EŞ VE YAKIN ANLAMLI / ANLAMDAŞ KELİMELER
Yazılışları ve okunuşları farklı anlamları aynı olan sözcüklere eş anlamlı (anlamdaş) kelimeler-sözcükler denir.
* Bunlar cümlede birbiriyle yer değiştirdiklerinde cümlenin anlamında değişiklik ve bozulma olmaz. Yukarıda örnekler verilmiştir.
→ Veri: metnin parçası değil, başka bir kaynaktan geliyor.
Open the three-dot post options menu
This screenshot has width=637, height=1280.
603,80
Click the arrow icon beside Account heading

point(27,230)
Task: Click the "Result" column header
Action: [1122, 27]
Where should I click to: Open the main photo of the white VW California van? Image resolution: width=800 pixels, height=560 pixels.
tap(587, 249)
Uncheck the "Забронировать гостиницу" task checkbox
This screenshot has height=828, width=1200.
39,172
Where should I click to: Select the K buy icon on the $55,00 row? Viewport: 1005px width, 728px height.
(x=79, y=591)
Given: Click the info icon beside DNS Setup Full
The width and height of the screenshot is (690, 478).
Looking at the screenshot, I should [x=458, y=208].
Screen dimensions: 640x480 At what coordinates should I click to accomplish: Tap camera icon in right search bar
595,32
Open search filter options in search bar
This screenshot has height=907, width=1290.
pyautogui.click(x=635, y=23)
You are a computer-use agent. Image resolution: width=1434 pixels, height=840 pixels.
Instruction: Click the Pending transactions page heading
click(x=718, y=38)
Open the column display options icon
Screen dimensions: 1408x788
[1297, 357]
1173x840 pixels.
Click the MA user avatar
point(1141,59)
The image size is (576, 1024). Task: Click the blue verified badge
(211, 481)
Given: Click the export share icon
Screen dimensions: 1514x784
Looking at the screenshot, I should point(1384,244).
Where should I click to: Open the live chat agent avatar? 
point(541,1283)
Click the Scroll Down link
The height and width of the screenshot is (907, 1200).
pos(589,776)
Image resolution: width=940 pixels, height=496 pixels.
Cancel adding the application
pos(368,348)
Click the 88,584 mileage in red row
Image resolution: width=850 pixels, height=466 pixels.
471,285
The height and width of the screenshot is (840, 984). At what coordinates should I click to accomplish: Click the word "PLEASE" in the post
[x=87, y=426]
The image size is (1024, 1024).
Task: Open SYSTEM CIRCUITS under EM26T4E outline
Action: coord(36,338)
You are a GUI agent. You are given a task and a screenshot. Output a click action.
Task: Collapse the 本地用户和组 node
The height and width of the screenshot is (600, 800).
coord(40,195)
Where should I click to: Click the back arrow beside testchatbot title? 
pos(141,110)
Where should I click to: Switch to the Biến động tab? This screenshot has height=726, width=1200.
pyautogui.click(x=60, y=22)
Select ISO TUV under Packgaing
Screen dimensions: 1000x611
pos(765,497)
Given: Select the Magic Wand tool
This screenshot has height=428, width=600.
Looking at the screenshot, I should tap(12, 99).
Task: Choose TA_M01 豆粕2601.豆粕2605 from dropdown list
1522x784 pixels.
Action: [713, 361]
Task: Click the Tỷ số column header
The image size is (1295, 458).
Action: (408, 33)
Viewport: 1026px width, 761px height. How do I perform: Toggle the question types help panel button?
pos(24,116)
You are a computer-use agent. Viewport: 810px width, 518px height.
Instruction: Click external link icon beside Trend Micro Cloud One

* Sözcüklerin eş anlamlı olup olmadıkları, cümle içindeki kullanımlarından belli olur. Yani bir sözcüğün farklı cümlelerde değişik eş anlamları karşımıza çıkabilir.
Örnek :
- Kömür karası gözleri ışıl ışıl parlıyordu. (Kara-Siyah)
- Dost, kara günde belli olur. (Kara-Kötü)
* Eş anlamlılıkla ilgili sorular, bazen "altı çizili sözcüğün cümleye kattığı anlam", "hangisinde...anlamı vardır?" gibi de sorulabilir.
Anlamdaş (eş anlamlı) olmadıkları halde zaman zaman birbirinin yerine kullanılan sözcüklere yakın anlamlı sözcükler denir. Bakmak, görmek, izlemek, seyretmek gibi.